WRITTEN TASK:
Copy the following data line for line, with no changes.

-- -- --

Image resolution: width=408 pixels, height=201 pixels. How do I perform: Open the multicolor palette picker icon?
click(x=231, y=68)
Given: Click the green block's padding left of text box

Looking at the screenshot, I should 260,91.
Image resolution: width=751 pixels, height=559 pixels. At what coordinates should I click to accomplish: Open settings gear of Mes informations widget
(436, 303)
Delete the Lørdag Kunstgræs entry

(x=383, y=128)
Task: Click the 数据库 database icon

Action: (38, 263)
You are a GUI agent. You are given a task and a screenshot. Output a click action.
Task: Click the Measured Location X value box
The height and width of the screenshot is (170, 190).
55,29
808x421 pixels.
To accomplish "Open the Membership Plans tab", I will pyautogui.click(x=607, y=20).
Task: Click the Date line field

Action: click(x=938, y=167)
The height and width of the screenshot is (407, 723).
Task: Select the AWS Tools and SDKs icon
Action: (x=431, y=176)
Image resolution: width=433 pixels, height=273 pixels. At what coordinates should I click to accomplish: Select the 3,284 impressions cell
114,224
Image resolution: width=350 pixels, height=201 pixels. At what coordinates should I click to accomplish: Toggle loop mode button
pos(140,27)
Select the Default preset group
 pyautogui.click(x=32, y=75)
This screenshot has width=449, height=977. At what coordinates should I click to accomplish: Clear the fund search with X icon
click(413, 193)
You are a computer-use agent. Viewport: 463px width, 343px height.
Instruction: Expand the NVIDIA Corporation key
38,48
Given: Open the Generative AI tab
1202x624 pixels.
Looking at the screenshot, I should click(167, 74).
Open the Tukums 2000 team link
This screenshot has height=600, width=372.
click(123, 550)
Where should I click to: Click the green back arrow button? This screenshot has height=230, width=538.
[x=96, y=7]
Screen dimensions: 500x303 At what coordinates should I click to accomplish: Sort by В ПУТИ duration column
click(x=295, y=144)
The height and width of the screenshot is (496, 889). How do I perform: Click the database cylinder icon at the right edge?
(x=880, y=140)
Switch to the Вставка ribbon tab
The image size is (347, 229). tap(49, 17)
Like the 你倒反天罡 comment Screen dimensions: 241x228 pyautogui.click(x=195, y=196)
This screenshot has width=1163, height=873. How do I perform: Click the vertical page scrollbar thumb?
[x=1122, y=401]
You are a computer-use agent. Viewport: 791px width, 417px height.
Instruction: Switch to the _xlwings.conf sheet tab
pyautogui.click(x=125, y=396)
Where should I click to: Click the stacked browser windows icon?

-- -- --

COMPLETE OUTPUT:
Image resolution: width=408 pixels, height=201 pixels. How do I perform: Open the multicolor palette picker icon?
click(x=231, y=68)
Given: Click the green block's padding left of text box

Looking at the screenshot, I should 260,91.
Image resolution: width=751 pixels, height=559 pixels. At what coordinates should I click to accomplish: Open settings gear of Mes informations widget
(436, 303)
Delete the Lørdag Kunstgræs entry

(x=383, y=128)
Task: Click the 数据库 database icon

Action: (38, 263)
You are a GUI agent. You are given a task and a screenshot. Output a click action.
Task: Click the Measured Location X value box
The height and width of the screenshot is (170, 190).
55,29
808x421 pixels.
To accomplish "Open the Membership Plans tab", I will pyautogui.click(x=607, y=20).
Task: Click the Date line field

Action: click(x=938, y=167)
The height and width of the screenshot is (407, 723).
Task: Select the AWS Tools and SDKs icon
Action: (x=431, y=176)
Image resolution: width=433 pixels, height=273 pixels. At what coordinates should I click to accomplish: Select the 3,284 impressions cell
114,224
Image resolution: width=350 pixels, height=201 pixels. At what coordinates should I click to accomplish: Toggle loop mode button
pos(140,27)
Select the Default preset group
 pyautogui.click(x=32, y=75)
This screenshot has width=449, height=977. At what coordinates should I click to accomplish: Clear the fund search with X icon
click(413, 193)
You are a computer-use agent. Viewport: 463px width, 343px height.
Instruction: Expand the NVIDIA Corporation key
38,48
Given: Open the Generative AI tab
1202x624 pixels.
Looking at the screenshot, I should click(167, 74).
Open the Tukums 2000 team link
This screenshot has height=600, width=372.
click(123, 550)
Where should I click to: Click the green back arrow button? This screenshot has height=230, width=538.
[x=96, y=7]
Screen dimensions: 500x303 At what coordinates should I click to accomplish: Sort by В ПУТИ duration column
click(x=295, y=144)
The height and width of the screenshot is (496, 889). How do I perform: Click the database cylinder icon at the right edge?
(x=880, y=140)
Switch to the Вставка ribbon tab
The image size is (347, 229). tap(49, 17)
Like the 你倒反天罡 comment Screen dimensions: 241x228 pyautogui.click(x=195, y=196)
This screenshot has width=1163, height=873. How do I perform: Click the vertical page scrollbar thumb?
[x=1122, y=401]
You are a computer-use agent. Viewport: 791px width, 417px height.
Instruction: Switch to the _xlwings.conf sheet tab
pyautogui.click(x=125, y=396)
Where should I click to: Click the stacked browser windows icon?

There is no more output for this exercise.